Chemical Engineering Science, Vol.157, 200-208, 2017
A novel water-splitting electrochemical cycle for hydrogen production using an intermediate electrode
A novel water electrolysis system containing an intermediate electrode is proposed, which can generate oxygen and hydrogen gases separately through a two-step electrochemical cycle. This multi-step water electrolysis system can achieve a high energy conversion efficiency during hydrogen production by reducing the ohmic overpotential between the electrodes through use of a thinner separator than that used in conventional systems. In the present study, manganese dioxide (MnO2) was selected as the intermediate electrode because its oxidation-reduction potential is located between the potentials of the hydrogen and oxygen evolution reactions. In addition, the electrolysis cell contained using metal hydride and nickel hydroxide as negative and positive electrodes, respectively, to split the gas evolution reactions at the solid/liquid/gas three-phase boundary into reactions at the solid/gas and solid/liquid two-phase boundaries.
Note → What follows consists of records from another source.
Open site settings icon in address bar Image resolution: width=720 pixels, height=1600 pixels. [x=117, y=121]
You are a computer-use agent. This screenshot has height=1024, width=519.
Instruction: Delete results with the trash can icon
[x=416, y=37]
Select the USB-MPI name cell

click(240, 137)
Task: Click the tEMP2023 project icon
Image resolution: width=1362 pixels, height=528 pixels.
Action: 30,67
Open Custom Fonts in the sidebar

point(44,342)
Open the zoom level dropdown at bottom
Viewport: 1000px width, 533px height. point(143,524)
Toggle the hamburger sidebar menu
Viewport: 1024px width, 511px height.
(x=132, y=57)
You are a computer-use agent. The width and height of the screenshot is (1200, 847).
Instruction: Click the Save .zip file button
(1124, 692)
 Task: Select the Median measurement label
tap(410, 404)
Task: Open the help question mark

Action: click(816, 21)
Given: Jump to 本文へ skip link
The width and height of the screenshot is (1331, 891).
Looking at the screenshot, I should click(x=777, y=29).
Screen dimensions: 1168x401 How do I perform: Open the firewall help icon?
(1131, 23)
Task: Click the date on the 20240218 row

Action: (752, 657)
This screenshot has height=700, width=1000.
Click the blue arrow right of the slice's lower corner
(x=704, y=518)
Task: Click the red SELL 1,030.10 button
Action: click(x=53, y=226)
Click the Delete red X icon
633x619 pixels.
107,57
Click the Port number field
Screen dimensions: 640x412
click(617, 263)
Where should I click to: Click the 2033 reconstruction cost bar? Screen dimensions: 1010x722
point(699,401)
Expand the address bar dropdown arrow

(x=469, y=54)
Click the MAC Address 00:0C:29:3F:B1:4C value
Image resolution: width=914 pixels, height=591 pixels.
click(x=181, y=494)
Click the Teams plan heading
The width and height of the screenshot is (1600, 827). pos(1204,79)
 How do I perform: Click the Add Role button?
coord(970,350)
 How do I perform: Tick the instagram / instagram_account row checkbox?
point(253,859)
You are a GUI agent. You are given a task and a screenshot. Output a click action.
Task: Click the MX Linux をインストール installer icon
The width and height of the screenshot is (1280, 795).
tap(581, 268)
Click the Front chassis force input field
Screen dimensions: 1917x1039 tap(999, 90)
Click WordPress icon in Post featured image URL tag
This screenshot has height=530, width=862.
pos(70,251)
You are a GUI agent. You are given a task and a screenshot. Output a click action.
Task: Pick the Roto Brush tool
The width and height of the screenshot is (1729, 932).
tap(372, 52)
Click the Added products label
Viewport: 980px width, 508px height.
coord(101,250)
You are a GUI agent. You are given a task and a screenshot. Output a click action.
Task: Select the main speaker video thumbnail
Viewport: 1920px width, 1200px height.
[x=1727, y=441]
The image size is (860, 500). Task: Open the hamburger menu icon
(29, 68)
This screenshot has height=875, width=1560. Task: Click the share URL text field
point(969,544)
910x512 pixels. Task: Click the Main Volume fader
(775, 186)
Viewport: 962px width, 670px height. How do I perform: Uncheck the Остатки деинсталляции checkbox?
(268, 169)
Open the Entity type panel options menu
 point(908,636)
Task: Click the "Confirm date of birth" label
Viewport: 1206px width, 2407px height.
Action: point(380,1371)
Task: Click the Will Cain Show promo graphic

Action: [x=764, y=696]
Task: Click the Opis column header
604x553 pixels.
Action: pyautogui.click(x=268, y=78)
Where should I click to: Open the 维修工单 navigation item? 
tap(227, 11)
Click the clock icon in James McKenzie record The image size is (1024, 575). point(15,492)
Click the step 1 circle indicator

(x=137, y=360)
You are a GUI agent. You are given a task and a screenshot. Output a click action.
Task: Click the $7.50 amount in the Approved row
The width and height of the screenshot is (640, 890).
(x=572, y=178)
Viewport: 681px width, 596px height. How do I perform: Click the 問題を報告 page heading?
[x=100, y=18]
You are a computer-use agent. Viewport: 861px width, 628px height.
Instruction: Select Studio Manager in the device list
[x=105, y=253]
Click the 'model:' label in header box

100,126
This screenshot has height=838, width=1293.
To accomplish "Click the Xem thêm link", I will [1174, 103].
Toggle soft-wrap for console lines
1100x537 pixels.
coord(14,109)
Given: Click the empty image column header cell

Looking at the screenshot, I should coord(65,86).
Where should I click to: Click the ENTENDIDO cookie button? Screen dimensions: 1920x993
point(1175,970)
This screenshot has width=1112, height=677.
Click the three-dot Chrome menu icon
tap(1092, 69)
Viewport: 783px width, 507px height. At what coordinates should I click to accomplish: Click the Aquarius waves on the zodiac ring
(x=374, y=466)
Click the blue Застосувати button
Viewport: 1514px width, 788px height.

The electrochemical performance of the fabricated electrolyzer cell was tested at 25, 40, and 60 degrees C and the results show that oxygen and hydrogen can be easily separated by producing them in different steps. Furthermore, a low average voltage for water electrolysis, below 1.6 V, was obtained at 60 degrees C. Thus, the proposed water electrolysis system has potential as an electrochemical reactor for highly efficient, high-purity hydrogen production. (C) 2016 Published by Elsevier Ltd.